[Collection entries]
+ + + + +

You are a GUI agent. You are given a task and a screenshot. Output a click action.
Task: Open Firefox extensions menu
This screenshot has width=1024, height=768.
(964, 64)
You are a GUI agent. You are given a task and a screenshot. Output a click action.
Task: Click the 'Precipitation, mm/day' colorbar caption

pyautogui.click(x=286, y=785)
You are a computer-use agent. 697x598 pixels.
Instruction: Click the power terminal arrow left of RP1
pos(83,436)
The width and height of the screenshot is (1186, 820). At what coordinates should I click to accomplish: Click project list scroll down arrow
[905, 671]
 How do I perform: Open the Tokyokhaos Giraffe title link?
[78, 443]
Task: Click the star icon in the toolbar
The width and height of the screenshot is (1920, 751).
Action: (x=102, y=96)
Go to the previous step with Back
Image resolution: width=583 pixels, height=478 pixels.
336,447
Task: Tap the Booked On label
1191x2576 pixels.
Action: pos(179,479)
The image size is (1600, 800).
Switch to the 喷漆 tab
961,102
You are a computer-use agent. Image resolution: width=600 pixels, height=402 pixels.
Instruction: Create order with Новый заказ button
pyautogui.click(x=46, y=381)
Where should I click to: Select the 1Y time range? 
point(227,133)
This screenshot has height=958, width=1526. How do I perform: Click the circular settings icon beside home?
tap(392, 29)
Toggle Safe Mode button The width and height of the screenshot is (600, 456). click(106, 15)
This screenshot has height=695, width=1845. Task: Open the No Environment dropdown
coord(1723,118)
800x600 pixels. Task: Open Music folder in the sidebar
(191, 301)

+ + + + +

:: Assignment ::
From the line containing "This screenshot has height=695, width=1845." to the last line of the data above, copy each line exactly and add nothing.

:: Expected answer ::
This screenshot has height=695, width=1845. Task: Open the No Environment dropdown
coord(1723,118)
800x600 pixels. Task: Open Music folder in the sidebar
(191, 301)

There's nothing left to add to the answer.